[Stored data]
_ _ _ _

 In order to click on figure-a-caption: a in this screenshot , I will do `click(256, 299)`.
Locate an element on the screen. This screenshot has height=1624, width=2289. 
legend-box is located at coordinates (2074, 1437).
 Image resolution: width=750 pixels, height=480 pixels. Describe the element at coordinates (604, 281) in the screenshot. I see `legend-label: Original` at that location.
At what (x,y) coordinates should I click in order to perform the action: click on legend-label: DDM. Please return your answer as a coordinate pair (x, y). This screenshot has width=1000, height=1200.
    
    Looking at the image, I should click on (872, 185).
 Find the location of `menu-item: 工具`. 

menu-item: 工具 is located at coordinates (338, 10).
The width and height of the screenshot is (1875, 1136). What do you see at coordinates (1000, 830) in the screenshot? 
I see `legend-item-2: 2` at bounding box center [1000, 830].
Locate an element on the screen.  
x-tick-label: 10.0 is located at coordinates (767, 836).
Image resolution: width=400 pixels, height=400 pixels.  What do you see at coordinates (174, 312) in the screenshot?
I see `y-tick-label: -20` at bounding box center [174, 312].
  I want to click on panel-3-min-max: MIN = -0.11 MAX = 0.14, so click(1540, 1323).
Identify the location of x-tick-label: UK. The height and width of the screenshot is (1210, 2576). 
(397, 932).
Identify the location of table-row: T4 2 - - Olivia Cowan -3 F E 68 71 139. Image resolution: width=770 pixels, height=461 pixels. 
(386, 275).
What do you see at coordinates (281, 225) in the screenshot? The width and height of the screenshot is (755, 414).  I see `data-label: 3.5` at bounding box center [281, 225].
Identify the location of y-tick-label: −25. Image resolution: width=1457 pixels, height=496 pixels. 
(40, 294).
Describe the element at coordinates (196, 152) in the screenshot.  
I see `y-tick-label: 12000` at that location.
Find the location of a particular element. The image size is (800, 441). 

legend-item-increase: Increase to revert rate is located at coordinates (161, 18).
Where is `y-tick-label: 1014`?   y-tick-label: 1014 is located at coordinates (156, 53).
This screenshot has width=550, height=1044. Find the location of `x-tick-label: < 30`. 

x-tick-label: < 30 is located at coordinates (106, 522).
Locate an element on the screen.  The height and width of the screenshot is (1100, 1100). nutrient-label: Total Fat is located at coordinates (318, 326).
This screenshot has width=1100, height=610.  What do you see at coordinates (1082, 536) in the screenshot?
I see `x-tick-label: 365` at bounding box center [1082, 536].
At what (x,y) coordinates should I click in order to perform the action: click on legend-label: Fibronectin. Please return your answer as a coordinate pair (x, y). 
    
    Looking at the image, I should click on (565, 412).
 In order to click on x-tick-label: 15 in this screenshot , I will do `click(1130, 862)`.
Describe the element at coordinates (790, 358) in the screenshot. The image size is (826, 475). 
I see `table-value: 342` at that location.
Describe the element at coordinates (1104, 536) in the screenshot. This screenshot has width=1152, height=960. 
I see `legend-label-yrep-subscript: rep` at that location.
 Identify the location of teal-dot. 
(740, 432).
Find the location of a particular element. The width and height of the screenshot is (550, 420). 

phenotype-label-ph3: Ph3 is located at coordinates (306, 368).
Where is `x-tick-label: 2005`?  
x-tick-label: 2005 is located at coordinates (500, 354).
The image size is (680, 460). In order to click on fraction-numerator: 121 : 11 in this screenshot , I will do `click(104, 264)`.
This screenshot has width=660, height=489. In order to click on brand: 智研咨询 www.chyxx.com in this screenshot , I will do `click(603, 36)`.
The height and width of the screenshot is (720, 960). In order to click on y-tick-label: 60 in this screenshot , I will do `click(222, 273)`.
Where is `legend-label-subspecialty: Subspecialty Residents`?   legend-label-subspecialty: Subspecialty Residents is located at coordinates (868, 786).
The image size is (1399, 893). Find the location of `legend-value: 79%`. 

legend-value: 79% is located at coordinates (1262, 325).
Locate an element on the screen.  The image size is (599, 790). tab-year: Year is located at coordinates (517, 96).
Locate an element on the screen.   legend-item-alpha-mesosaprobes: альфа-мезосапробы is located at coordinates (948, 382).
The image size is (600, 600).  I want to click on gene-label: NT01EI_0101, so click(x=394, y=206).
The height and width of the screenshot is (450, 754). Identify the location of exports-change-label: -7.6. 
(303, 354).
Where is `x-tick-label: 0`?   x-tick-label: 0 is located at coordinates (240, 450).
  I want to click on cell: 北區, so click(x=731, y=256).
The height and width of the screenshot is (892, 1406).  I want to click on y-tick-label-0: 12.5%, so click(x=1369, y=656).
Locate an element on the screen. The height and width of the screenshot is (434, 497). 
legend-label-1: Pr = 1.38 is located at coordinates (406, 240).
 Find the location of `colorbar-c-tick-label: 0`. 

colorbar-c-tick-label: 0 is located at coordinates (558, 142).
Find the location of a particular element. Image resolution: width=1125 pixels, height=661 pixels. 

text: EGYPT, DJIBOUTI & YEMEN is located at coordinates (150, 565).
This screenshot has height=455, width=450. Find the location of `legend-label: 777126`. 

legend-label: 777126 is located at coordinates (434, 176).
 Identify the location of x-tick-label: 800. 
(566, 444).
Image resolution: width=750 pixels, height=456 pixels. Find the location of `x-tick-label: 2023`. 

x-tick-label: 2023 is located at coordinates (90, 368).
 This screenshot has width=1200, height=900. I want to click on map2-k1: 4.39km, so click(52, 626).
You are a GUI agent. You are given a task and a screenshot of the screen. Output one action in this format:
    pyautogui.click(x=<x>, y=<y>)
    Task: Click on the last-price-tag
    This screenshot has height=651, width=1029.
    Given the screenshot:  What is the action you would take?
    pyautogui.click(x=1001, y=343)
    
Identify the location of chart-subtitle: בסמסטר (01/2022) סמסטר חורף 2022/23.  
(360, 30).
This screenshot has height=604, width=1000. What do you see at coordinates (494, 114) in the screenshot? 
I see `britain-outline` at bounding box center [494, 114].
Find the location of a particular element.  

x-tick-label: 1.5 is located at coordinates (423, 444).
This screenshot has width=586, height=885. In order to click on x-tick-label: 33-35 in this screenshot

_ _ _ _

Task to complete
Could you express the data from the line containing "This screenshot has width=550, height=1044." through the line containing "coordinates (318, 326).", both included, as a JSON list of strings with one string per line and blank lines omitted?

Solution below
[
  "This screenshot has width=550, height=1044. Find the location of `x-tick-label: < 30`. ",
  "x-tick-label: < 30 is located at coordinates (106, 522).",
  "Locate an element on the screen.  The height and width of the screenshot is (1100, 1100). nutrient-label: Total Fat is located at coordinates (318, 326)."
]